Three Worlds, One Image: Final Star Wars Character Art

Making Of / 09 June 2022

Creating the final art for the Alien characters really helped to clarify the approach I was going to take for the rest of the figures, especially for Luke and Vader: they were going to be primarily in silhouette, so I knew the same kind of modeling I’d used on the Alien would work on them, the only difference being that the light was going to be orange rather than the green I’d used for the Alien characters. 

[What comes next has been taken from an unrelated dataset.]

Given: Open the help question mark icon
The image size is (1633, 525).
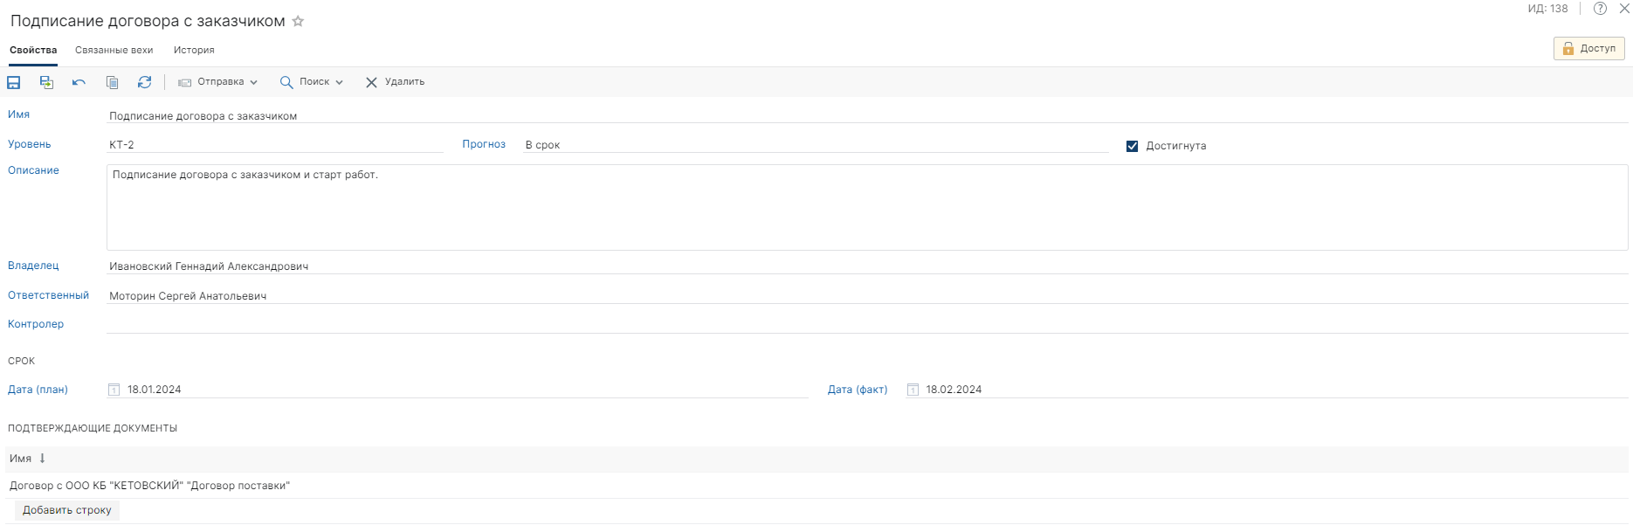Looking at the screenshot, I should [1600, 9].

There were a number of different ways I could handle the effect for the lightsabers but I wanted to make sure they integrated well with the overall design of the rest of the image. I could easily make a subtle glow effect in Photoshop that looked like it came out fo the film but it would look out of place with the graphic look of the rest of the image. I ended up using Photoshop to create a “hard light” glow (pictured) that I could use as a color reference for the final art in Illustrator. I was able to create a lightsaber effect that fit well in the image using just three or four colors with no need for blends or gradients.


I really wanted to keep everything as dark as possible on Vader, but loved being able to add the lights on all his “machinery”—they keep the figure from flattening out by implying all the underlying stuff without having to actually show it.

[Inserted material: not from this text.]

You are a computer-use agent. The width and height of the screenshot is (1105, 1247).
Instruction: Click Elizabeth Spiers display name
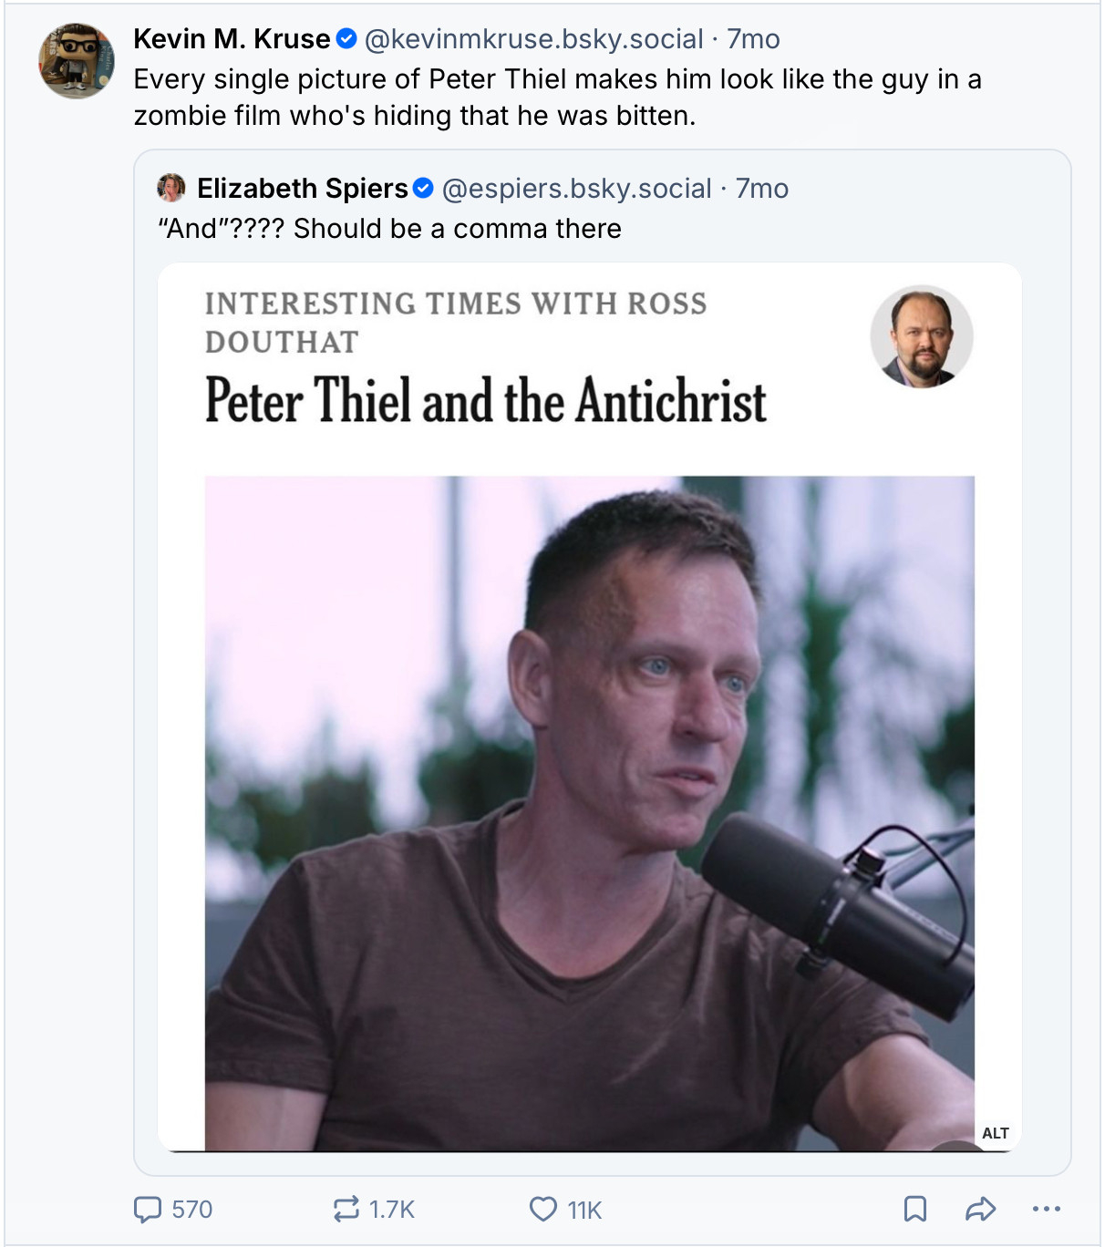pos(302,189)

Filling in the detail on the tractor beam tower ended up being a challenge because there were a lot of buttons and sci-fi doodads that come off diagonal surfaces that had to be drawn from an extremely low horizon line. I went back into Blender and added some simple cylinders and spheres where they needed to, then brought it back into Illustrator to flesh out.

Ben's robe gave me a great opportunity to use the staggered dash line technique I used to soften the edges of shadows and give some areas a graphic texture.

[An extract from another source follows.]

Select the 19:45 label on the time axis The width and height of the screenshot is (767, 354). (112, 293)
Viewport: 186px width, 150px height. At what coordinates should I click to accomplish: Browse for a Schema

Leia and the stormtrooper gave me a new thing to think about—they were the first figures I was dealing with that weren’t going to be primarily silhouettes. To make it even more of a challenge, the background they’d be seen against was the most light-saturated area of the image. And they’re both wearing white. Creating the final art for them started to feel like the old joke about a blank sheet of paper really being a drawing of a polar bear in a snowstorm with its eyes closed.

I still had some opportunities to introduce some dark areas like the blasters they’re using, Leia’s hair (seeing her in profile gave me the chance to show more of it than I’d be able to with a more front-facing pose) and the black suit under the stormtrooper’s armor that could be seen at the joints. I tried adding a blaster hit to the stormtrooper in the large image but ended up removing it when I put him in place on the final image—the stylization made it look way too much like fireworks.

The experience visually problem-solving the light-on-light Star Wars characters helped me to start thinking of the way I would handle the Star Trek characters. The “TV lighting” of the Star Trek areas of the image was going to demand a lot more modeling than the predominantly dark-on-light figures I’d used from the movies.